Start of EXCERPT TO READ

Yesterday evening was so nice outside that we sat on the back patio for awhile after eating. Little Bit was sitting on the ground playing with his cars, while DH and I sat on the outdoor loveseat. When it was time to think about going inside, DH said to Little Bit, "It's time to go inside, and you can watch some tv, have some nah-nah, and then go to bed." (Nah-nah is nursing.)

Little Bit said, "No! TV...nah-nah...play!"

DH explained again, emphasizing each word by touching a different spot on his leg. "Play. TV. Nah-nah. Bed." Then I joined in, smiling as we copied the whole Dora-the-Explorer-repeat-three-times-thing.

Little Bit smiled and repeated with us, except for the bed part. "No bed!" Then he wanted to say it all by himself. He copied his dad by touching a different spot on his leg with each word. "Play....What next? (TV) TV....What next? (Nah-nah) Nah-nah...What next? (Bed) No! No bed!"

Then, he switched legs to see if he could get a different answer from us by pointing at his other leg!

(Oh, yeah, you see that band-aid on his forehead above? He hit his head again at daycare, in the same spot on his forehead. This time he hit it while on the slide outside, instead of on a bookcase inside. *sigh* It's been about six weeks since the original wound happened, but you could still see a pink scar there, even before he cut it enough to bleed again the other day.)
----

Later, as we sat on the couch together inside, Little Bit made some observation. I don't remember what it was, but I commented proudly to DH, "He's so smart!"

Little Bit said, "I smart!" I nodded. Then, shaking his head, Little Bit said sadly, "Maryann not smart." D'oh! I laughed at the unexpected observation, even though I knew I shouldn't laugh. (Maryann is a made-up name for the real name of a girl in his daycare class.) We'll have to make sure to teach him to keep such observations to himself when he's not at home, or he could hurt somebody's feelings or get in a fight!

I know I've said it before (and I am his mom, so it may seem like bias), but he is *so* smart. He has a very big vocabulary for his age and picks up on words and concepts quickly. As it is, the daycare teachers have told us that he gets bored in the 2-year old class where he is, so he'll start hitting the other kids or throwing toys, etc. He has much more fun in the 3-year old class. They let him stay with the 3's part of the day, but they won't let him transfer over until he's completely potty trained. I guess our laid-back attitude to potty training needs to change so he can move up.

End of EXCERPT TO READ

* **TASK**: In the account of Little Bit's evening, where did he hit his head this time at daycare? Use only the account of Little Bit's evening to respond.

Start of DATA SUPPLIED

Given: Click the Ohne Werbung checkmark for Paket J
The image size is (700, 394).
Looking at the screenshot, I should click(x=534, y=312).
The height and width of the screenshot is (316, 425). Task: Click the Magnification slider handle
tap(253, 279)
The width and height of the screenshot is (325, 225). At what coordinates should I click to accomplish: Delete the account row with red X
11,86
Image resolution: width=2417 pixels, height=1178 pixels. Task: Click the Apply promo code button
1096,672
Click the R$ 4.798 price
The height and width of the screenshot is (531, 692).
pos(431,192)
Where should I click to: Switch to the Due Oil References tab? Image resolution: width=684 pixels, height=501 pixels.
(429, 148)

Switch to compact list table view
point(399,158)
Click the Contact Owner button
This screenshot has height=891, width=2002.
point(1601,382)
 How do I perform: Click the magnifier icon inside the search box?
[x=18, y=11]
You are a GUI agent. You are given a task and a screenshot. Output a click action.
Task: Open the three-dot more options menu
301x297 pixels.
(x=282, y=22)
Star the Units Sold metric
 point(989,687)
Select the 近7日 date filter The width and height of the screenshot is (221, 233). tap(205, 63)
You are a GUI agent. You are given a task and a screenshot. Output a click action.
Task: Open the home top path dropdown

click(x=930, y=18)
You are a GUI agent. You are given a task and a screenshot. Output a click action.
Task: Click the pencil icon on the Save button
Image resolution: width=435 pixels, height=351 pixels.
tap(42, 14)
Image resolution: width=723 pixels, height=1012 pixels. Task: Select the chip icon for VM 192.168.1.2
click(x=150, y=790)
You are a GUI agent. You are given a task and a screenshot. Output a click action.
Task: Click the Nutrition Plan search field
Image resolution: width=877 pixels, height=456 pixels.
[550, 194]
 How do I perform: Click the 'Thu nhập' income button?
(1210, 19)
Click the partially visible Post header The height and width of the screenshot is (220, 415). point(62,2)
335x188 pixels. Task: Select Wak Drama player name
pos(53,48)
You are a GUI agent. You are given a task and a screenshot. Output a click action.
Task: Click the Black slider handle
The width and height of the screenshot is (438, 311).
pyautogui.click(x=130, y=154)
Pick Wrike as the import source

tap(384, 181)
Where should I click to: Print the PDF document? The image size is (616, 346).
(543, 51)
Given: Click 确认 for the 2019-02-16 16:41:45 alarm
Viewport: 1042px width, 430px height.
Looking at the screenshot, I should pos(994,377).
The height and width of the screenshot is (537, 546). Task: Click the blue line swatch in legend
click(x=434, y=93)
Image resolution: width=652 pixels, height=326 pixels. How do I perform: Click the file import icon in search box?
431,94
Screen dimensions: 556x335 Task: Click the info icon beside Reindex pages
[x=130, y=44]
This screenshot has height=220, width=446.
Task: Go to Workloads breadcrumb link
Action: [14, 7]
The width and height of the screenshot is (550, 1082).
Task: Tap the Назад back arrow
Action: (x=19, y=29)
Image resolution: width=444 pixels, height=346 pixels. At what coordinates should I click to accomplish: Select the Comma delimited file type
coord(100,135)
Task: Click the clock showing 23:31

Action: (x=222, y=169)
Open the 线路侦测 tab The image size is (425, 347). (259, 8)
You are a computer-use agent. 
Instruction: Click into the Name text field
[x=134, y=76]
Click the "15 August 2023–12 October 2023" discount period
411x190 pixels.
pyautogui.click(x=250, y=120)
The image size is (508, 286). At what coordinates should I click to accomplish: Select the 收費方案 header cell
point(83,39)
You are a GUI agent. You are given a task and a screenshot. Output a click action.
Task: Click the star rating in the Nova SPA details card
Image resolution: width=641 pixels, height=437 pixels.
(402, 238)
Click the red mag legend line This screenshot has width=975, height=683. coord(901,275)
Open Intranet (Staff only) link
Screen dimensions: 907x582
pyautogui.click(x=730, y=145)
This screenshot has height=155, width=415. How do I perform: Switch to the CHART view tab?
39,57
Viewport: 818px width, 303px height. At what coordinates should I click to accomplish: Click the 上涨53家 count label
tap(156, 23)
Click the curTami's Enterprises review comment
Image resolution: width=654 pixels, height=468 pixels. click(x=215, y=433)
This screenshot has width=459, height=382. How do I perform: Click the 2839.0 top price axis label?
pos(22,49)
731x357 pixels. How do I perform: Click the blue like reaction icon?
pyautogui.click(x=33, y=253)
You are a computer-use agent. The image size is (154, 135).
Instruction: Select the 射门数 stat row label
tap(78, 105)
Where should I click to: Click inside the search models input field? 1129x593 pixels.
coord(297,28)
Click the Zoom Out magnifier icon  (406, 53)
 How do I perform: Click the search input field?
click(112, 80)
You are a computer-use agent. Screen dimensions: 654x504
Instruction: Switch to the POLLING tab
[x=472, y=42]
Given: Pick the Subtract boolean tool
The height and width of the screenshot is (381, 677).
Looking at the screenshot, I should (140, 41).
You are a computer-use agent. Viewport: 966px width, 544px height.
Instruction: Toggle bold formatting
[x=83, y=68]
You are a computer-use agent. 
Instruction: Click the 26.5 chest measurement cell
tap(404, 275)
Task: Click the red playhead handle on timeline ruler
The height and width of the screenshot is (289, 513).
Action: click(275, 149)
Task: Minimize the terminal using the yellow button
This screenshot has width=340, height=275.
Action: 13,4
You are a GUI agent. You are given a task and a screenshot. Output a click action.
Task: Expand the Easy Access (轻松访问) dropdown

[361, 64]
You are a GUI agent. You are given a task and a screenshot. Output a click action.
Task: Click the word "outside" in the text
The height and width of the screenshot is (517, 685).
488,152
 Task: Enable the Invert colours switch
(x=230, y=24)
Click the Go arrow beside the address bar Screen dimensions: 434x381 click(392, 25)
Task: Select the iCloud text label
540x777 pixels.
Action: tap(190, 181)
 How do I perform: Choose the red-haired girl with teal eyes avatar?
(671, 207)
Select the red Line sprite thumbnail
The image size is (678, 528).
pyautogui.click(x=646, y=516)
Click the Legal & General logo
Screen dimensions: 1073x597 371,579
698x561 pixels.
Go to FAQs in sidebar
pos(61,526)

End of DATA SUPPLIED

* **EXPECTED OUTPUT**: He hit it on the slide outside.